_EXERCISE OBJECTIVE:_ Some entries follow. Reproduce exactly the lines starting at the one with "The height and width of the screenshot is (401, 868)." and stopping after the one with "You are a computer-use agent. The image size is (980, 551).".

§

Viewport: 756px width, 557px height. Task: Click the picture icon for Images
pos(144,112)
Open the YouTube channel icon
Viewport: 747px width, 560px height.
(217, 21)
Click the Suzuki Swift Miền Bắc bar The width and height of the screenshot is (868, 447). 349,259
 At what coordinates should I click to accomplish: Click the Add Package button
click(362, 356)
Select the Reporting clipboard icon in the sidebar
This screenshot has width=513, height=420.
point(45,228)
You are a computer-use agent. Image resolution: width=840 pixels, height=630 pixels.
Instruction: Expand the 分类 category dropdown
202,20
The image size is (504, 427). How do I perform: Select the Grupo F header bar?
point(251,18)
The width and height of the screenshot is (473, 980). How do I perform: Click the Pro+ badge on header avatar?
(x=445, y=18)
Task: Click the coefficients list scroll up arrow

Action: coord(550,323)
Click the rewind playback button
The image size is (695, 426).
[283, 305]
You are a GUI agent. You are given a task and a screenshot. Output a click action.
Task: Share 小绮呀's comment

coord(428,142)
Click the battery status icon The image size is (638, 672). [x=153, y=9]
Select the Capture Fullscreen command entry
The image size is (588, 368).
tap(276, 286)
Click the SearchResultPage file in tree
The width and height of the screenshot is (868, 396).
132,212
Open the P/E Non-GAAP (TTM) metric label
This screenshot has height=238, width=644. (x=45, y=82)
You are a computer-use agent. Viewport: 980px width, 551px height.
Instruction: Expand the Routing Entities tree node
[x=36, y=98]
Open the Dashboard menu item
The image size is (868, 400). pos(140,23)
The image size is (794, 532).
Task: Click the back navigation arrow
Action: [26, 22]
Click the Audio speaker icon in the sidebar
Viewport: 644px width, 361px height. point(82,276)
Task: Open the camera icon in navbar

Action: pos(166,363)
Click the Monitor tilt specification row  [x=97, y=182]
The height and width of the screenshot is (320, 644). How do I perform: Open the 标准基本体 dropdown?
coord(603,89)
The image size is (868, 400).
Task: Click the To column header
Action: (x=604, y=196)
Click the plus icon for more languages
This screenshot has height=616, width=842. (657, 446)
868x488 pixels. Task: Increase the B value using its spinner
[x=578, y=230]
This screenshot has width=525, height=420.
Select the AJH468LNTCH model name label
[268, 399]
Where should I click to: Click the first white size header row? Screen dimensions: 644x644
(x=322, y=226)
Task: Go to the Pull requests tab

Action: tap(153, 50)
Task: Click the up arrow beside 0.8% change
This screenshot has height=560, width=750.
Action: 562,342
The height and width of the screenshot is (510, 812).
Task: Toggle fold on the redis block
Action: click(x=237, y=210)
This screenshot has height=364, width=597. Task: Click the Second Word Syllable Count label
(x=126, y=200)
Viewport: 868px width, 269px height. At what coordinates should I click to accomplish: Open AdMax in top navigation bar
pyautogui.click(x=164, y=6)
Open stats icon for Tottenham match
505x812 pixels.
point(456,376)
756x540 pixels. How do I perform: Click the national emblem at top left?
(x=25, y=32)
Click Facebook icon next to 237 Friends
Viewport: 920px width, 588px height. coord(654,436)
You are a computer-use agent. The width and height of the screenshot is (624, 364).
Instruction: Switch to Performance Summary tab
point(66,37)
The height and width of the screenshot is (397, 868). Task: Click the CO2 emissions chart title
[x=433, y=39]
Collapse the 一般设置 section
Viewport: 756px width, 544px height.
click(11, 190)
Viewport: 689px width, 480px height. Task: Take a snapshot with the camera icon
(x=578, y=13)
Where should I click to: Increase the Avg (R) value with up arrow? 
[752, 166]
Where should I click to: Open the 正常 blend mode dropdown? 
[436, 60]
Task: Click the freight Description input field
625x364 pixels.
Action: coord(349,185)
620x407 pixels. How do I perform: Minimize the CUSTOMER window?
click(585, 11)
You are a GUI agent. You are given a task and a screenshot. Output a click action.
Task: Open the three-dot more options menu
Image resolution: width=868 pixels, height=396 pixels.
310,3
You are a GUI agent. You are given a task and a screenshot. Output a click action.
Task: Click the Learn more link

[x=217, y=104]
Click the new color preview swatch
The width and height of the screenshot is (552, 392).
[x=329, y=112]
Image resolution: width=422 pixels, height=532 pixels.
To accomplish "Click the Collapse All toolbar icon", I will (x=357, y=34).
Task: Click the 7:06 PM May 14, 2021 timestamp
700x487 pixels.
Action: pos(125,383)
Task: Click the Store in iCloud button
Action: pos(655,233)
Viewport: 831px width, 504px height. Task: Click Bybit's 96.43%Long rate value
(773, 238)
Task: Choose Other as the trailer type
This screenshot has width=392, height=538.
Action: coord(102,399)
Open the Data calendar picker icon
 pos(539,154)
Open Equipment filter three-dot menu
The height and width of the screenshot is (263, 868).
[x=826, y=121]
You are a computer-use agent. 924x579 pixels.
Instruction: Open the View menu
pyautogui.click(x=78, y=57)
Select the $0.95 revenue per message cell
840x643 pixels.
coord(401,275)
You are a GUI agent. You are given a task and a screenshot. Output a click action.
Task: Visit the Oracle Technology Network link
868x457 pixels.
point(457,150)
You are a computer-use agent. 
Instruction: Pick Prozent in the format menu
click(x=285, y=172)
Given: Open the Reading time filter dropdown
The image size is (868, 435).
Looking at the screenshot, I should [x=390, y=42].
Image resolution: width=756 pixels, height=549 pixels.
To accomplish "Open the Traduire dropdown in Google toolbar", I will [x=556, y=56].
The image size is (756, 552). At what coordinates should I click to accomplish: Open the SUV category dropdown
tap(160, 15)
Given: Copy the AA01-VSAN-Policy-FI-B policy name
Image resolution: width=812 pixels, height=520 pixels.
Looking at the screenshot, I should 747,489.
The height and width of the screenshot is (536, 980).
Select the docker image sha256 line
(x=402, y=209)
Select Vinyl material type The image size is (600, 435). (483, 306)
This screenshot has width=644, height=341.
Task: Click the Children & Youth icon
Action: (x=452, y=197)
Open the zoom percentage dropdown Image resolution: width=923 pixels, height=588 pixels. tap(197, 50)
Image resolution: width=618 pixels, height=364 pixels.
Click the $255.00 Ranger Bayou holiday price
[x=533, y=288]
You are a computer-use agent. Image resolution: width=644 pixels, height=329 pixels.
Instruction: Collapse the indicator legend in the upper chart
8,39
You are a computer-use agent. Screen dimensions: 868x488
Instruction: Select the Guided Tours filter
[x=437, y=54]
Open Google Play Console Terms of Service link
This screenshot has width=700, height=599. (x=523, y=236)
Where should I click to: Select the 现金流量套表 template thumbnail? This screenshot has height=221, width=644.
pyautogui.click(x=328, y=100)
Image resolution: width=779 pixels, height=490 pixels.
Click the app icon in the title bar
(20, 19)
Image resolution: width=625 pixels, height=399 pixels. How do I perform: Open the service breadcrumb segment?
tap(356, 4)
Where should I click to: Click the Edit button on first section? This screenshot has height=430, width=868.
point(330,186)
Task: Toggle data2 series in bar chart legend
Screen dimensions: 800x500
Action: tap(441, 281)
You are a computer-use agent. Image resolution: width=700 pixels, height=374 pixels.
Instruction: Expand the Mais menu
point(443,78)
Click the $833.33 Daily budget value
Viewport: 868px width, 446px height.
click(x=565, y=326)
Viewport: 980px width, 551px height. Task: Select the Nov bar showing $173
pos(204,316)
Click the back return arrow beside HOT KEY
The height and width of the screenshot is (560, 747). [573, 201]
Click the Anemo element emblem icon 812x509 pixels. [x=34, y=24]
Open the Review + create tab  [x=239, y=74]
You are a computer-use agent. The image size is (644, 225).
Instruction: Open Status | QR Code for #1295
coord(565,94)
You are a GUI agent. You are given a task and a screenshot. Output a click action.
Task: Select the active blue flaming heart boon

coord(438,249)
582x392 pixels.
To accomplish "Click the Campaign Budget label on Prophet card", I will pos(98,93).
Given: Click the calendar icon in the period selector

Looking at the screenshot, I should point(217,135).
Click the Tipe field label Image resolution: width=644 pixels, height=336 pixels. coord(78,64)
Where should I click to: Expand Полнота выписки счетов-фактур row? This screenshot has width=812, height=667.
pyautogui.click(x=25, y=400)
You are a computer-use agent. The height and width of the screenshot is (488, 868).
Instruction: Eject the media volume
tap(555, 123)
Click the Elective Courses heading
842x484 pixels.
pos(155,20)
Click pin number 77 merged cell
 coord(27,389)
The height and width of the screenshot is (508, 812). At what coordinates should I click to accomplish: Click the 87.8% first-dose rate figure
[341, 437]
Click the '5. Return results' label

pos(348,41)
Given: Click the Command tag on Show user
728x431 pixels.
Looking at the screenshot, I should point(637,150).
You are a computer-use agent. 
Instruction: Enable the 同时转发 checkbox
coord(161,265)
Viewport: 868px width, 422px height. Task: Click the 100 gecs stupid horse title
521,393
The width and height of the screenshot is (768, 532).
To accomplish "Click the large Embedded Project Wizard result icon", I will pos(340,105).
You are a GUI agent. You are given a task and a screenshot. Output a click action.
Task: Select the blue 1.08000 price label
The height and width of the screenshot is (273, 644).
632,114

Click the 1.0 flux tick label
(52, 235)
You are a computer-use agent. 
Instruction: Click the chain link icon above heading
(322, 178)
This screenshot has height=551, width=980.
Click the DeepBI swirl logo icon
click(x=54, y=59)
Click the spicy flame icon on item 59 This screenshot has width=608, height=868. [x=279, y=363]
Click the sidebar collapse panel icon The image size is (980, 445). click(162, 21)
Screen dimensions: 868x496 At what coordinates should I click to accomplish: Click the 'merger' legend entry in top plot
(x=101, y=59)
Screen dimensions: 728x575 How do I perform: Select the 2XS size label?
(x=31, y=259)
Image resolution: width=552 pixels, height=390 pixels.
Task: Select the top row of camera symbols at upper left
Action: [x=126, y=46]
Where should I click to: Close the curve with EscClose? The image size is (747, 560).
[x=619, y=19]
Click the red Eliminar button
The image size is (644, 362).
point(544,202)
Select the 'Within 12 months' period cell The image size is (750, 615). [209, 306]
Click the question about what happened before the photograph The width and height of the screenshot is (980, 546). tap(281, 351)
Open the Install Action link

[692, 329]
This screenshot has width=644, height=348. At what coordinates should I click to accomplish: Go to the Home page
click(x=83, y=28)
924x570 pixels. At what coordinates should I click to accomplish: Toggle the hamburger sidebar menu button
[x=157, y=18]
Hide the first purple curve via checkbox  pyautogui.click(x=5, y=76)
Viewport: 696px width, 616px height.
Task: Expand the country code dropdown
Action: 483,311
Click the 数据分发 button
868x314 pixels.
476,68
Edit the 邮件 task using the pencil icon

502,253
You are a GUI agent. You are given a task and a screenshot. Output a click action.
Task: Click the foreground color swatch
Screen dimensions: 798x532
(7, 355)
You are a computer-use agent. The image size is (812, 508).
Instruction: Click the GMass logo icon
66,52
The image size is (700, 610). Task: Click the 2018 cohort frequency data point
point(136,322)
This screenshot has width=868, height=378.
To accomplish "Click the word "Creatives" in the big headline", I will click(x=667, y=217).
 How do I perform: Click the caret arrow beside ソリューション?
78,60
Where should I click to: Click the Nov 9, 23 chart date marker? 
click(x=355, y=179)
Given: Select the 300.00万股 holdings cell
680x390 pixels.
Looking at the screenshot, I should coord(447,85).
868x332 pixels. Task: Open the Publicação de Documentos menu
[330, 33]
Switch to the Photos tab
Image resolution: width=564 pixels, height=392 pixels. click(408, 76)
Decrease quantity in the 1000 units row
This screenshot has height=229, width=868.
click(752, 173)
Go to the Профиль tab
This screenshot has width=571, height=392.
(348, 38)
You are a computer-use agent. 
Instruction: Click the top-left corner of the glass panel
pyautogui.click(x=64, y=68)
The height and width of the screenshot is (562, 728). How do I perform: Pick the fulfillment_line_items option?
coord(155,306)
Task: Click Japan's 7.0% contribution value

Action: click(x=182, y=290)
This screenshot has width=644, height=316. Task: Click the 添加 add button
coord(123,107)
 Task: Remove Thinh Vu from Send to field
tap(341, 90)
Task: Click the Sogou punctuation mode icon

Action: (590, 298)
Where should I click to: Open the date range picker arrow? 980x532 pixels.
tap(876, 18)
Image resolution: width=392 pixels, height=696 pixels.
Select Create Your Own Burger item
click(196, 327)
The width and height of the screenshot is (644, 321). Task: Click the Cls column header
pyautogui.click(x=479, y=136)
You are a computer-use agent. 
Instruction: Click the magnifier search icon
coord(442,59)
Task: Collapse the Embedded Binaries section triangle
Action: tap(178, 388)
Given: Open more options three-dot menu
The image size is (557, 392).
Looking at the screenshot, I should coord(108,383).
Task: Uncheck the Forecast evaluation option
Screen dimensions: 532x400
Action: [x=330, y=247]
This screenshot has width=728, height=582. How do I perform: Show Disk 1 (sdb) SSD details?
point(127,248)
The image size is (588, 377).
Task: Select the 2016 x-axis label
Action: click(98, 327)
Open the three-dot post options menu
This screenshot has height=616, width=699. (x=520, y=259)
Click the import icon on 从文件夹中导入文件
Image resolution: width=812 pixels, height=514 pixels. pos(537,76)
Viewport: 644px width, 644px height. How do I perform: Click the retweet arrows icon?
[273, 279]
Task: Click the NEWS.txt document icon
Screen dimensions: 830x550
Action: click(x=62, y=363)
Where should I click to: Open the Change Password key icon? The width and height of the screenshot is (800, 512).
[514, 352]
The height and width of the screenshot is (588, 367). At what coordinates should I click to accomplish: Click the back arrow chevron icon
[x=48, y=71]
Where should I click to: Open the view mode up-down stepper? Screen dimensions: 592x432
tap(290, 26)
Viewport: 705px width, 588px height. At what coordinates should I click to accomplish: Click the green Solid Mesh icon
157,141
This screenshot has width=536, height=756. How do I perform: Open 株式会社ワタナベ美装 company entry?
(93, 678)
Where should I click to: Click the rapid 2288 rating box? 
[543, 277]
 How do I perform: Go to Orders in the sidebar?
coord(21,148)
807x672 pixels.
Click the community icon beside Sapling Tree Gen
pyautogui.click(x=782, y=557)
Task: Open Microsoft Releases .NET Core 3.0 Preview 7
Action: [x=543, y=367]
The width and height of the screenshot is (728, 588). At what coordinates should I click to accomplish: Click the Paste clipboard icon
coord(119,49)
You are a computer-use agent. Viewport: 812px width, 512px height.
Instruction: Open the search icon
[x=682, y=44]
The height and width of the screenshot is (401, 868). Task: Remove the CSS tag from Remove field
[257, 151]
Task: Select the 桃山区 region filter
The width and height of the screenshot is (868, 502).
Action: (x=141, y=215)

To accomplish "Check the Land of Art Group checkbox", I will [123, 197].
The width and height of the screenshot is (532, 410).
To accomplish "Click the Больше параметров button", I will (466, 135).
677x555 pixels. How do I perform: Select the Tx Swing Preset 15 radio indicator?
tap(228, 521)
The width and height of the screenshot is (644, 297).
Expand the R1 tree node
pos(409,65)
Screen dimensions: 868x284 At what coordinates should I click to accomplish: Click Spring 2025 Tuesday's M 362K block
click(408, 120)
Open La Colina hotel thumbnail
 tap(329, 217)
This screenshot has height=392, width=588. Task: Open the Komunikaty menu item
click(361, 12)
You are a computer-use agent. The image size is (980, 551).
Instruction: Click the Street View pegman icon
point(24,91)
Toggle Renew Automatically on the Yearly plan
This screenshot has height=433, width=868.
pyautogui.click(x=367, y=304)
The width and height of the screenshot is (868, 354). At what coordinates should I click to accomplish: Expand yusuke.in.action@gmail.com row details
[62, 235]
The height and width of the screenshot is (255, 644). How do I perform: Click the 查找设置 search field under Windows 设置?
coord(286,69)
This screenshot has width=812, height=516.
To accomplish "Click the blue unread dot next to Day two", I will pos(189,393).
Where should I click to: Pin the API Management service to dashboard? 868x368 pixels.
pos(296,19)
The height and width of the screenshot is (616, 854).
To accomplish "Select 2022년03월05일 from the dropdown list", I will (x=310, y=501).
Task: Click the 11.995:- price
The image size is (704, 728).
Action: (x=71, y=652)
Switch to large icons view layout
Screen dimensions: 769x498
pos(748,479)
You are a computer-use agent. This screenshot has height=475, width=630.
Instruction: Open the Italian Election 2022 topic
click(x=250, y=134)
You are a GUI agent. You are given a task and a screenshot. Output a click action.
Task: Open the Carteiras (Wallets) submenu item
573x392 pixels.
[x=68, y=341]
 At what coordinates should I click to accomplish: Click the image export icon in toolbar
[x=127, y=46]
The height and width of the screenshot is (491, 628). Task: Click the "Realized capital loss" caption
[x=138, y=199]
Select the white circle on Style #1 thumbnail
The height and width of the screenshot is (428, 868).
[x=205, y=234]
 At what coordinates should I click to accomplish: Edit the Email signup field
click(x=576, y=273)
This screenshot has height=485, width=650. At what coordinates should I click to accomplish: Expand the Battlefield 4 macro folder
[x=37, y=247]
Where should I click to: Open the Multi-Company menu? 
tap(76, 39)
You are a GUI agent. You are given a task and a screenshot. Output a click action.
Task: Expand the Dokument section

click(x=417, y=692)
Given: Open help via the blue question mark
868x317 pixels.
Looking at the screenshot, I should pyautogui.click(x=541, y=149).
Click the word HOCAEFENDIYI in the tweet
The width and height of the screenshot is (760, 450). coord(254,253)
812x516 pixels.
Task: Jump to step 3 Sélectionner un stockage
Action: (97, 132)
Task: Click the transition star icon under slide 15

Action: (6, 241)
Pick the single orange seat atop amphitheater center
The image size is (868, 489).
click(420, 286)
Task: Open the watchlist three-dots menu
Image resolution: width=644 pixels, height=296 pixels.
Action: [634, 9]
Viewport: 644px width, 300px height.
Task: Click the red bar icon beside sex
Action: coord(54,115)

§

_ANSWER FOR THE TASK:_
The height and width of the screenshot is (401, 868). Task: Remove the CSS tag from Remove field
[257, 151]
Task: Select the 桃山区 region filter
The width and height of the screenshot is (868, 502).
Action: (x=141, y=215)

To accomplish "Check the Land of Art Group checkbox", I will [123, 197].
The width and height of the screenshot is (532, 410).
To accomplish "Click the Больше параметров button", I will (466, 135).
677x555 pixels. How do I perform: Select the Tx Swing Preset 15 radio indicator?
tap(228, 521)
The width and height of the screenshot is (644, 297).
Expand the R1 tree node
pos(409,65)
Screen dimensions: 868x284 At what coordinates should I click to accomplish: Click Spring 2025 Tuesday's M 362K block
click(408, 120)
Open La Colina hotel thumbnail
 tap(329, 217)
This screenshot has height=392, width=588. Task: Open the Komunikaty menu item
click(361, 12)
You are a computer-use agent. The image size is (980, 551).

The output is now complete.